Except for purchased technical component testing, CMS proposes an exception to the Anti-Markup Rule for tests billed by a physician practice that is organized as an entity in which no person has any rights to a profit distribution, e.g., a nonprofit corporation. If the same building approach is adopted in the final rule, this exception would be a tremendous benefit for large, tax-exempt, nonprofit medical practices that would otherwise be unable to meet the restrictions of the same building test.

“Purchased Test” Definition Issue

CMS attempts to shed some light on the continuing and perplexing problem of distinguishing between a “purchased” test and a diagnostic test furnished by the billing practice directly. First, CMS confirms that a test interpretation performed by a contractor or employee physician pursuant to a reassignment to the practice is not a purchased test. Since a physician practice can easily obtain a reassignment of benefits from an employed or contracted physician performing interpretations on behalf of the practice, a physician practice should be able to easily avoid having these interpretations characterized as “purchased” tests under this proposed provision. However, any site-of-service or other test, such as the same building or exclusive arrangement test discussed above, would still apply to these interpretations, and, if not met, the interpretations would still be subject to the Payment Limitation. Second, CMS proposes that if the technical component of the diagnostic test is performed and supervised in a building meeting the same building test, and the test is supervised by an employee or contractor of the practice, the technical component test is not a purchased diagnostic test subject to the Payment Limitation. However, CMS requests comments on an alternative approach to determining whether the technical component test is purchased. This alternative approach turns on the employment status of the technologist performing the diagnostic test. If the technologist is not employed directly by the billing practice, the technical component test would be deemed to be purchased, regardless of where the test is performed or how much financial risk the practice has assumed for the testing space, equipment, technologists or supply inventory.
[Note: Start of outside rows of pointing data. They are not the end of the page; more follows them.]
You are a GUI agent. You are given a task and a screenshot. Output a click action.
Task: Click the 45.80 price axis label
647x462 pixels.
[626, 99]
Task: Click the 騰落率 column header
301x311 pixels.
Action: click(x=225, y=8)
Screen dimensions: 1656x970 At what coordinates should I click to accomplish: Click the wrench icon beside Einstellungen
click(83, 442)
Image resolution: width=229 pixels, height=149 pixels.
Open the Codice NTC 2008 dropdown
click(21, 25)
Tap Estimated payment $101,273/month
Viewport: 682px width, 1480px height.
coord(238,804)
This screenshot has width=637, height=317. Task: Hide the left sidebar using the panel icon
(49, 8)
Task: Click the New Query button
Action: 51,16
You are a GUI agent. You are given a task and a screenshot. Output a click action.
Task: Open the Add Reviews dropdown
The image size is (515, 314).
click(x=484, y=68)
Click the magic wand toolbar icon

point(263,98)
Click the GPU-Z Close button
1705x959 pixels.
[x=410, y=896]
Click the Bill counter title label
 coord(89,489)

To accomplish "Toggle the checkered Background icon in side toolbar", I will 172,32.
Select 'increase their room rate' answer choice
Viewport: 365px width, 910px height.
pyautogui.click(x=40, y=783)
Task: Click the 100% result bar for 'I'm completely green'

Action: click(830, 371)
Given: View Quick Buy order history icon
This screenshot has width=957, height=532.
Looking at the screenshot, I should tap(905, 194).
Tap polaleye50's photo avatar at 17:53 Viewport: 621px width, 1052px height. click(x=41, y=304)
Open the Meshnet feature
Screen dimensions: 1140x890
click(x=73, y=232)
“Net Charge” Definition Issue

Another definitional issue raised by the modified Anti-Markup Rule is how to determine the “net charge” of a diagnostic test that is not purchased outright, but that fails a site-of-service test. CMS proposes to define the “net charge,” for purposes of the professional component, as the charge of the interpreting physician, and, for purposes of the technical component, the charge of the supervising physician. This approach would appear to be feasible for the professional component, but, since physicians are rarely separately compensated by payors (including Medicare) or their practices for supervision of diagnostic tests, determining such a “net charge” for supervision does not seem feasible. CMS has requested comments on whether and how it should provide specific regulatory guidance for determining the net charge for a diagnostic test, including comments on whether it should permit the inclusion of certain overhead expenses of the practice.

Additional Requests for Comments

CMS requests comments on the idea of narrowing the exception for reassignment of diagnostic tests, citing the example of certain state laws requiring that physicians (primarily pathologists) bill payors directly for their professional services. CMS requests comments on the timing of its implementation of the 2008 MPFS revisions to the Anti-Markup Rule and any of its new proposals in the 2009 MPFS rule, e.g., should any of the revisions or proposals not be implemented on January 1, 2009.

Comments on the 2009 MPFS rule are due August 29, 2008.